FLOODS IN ASSAM
Flood in Assam is characterized by their extremely large magnitude, high frequency and extensive devastation. This natural hazard repeats itself year and not only costs lives but also leaves the economy of the state, which is largely agricultural, in utter shambles. Flood is not a new phenomenon in Assam. There have been references to disastrous floods in past, caused by the Brahmaputra river, including the ones when nearly half of Dibrugarh town was washed away by the flood in 1954.
In Assam floods are caused by two river systems – the mighty Brahmaputra in the north and Barak in the south. The geographical setting of the region, high intensity rainfall, easily erodible geographical formations, earthquake Zone, massive deforestation, great amount of land used, and explosive population growth in the flood control are some of the dominant factors that cause floods in Assam.
The Brahmaputra valley is surrounded by hills and plateaus and therefore environmentally sensitive to floods.

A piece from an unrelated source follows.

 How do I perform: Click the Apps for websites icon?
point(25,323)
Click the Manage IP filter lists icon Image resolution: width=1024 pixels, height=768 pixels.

The prevailing weather patterns have a strong bearing on the occurrence and intensity of floods in Assam. Monsoons rains from June to Septembers feed the Brahmaputra and the Barak along with their tributaries with excessive water. The cyclonic Depressions in the Bay of Bengal too are responsible for devastating floods like the October 1986 on that created havoc in the Nagoan district.
The earthquake of 1950 caused extensive landslides, changes in land in the Brahmaputra valley and also changes in the normal course of the rivers. A significant feature of the flooding rivers in Assam is the excessive loads of sediment carried by them and this was triggered by the earth quake of 1950. At places like Dibrugarh the river bed was raised by several metres.
Besides the natural calamities, harmful human activities like deforestation, accelerated rated of land use, filling up low lying areas of for the construction of buildings and reckless urban developments are also responsible for floods in Assam. High rate of population growth in the form of high birth rate and immigration from border countries has led to unscientific encroachment.
Floods in Assam cause huge destruction and irreparable loss to the state's economy which is largely agrarian. It cause great damage to grazing lands and fodder crops, affect grains as well as seeds stored in granaries and destroy cattle. It also takes away the nutrient rich top soil, even after the flood waters recede it leaves behind a many Problem for the health as well as civic authorities. Malaria, Cholera and other disease appear causing a heavy loss of life. Most of the damage is caused in the rural areas leaving the people poorer and starving.
Therefore there is an urgency for controlling the fury of floods and reducing their impact. Unless some thing is done agriculture, energy, industry, transport and communication in fact the whole economy of Assam will continue to suffer permanent large scale embankments, erection of multipurpose reservoirs, and adoption of sound watershed management along with massing a forestation, soil conservation and land use regulation would go a long way in controlling floods in Assam.